Phish Say a Wet Goodbye

Blocked roads can't stop the last jam

Thousands of devoted Phish fans abandoned their cars along Vermont's Interstate 91 and hiked upwards of fifteen miles to reach the Coventry festival, the twenty-year-old jam band's final performances.

Record precipitation resulted in a badly muddied 600-acre concert site. With parked cars beginning to sink in the mire, many -- even those with tickets -- were asked to turn away. State police shut down I-91 nearly twenty miles from the festival grounds.

"We never imagined in a million years that we would experience this kind of saturation," said festival co-producer Dave Werlin of Great Northeast Productions. "This is only the second or third time in nearly 100 years."

The announcement to turn back came early Saturday morning, spread by The Bunny, the festival's on-site FM station. "There's just no way it's gonna clear up in three days," bassist Mike Gordon apologized, broadcasting to the tens of thousands of fans stuck in traffic on I-91. Promoters promised that a yet-undecided olive branch would be offered to those who complied.

However, though they were discouraged from doing so, many parked their cars on the side of the road, strapped on their backpacks and traversed the green hills to the concert site.
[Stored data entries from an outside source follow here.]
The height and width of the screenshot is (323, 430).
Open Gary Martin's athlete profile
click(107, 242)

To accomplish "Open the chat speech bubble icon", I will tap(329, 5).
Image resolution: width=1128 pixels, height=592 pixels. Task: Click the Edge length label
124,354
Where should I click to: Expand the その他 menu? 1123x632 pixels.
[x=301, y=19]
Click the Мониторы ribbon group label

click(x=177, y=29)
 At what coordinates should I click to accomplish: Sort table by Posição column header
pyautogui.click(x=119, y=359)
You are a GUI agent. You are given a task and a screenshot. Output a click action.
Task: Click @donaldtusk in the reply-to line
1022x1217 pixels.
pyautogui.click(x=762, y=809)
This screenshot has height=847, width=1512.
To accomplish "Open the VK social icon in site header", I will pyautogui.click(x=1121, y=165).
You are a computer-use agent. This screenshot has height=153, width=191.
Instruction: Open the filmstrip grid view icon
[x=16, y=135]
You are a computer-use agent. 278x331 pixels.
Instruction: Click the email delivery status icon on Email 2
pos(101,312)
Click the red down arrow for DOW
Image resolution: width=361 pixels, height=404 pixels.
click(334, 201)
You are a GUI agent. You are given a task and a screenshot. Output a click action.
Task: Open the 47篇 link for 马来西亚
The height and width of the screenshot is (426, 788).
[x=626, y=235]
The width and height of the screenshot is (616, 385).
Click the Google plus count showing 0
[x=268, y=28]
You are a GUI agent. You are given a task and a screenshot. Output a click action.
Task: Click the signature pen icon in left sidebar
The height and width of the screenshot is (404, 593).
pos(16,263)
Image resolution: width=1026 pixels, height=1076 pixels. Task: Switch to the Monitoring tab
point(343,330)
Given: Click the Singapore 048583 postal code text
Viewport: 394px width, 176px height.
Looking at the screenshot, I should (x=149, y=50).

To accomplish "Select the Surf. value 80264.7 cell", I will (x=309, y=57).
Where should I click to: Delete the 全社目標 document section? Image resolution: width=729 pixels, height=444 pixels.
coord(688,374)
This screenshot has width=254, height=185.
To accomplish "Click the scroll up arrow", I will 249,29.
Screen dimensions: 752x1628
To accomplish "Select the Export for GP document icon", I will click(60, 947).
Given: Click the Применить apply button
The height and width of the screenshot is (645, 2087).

By showtime on Saturday, nearly 65,000 of the 70,000 ticket buyers made it inside the festival grounds.

"I sat through thirty-six hours of traffic and walked fifteen miles all to see one band," said Nick Rocha, 25, who left Kansas City early Tuesday morning. "I'm not gonna get towed. Where are they gonna take all the cars?"

Phish, founded in Vermont in 1983, built a unique audience with bizarre stage antics, intricate composition that deftly hopped between genres, long improvisations, and a notion of fan-friendly progression that endeared them to bootleg collecting obsessives with a predilection for following their heroes to the ends of the earth. After a two-year hiatus, from 2000 to 2002, the band returned to the road, though found themselves less than inspired.

In May, guitarist and leader Trey Anastasio posted to the group's Web site, announcing that Phish would be disbanding following the June release of their final album, Undermind, and the subsequent tours. He insisted that he did not wish for the band to "drag on beyond the point of vibrancy and health" becoming "caricatures of ourselves, or worse yet, a nostalgia act."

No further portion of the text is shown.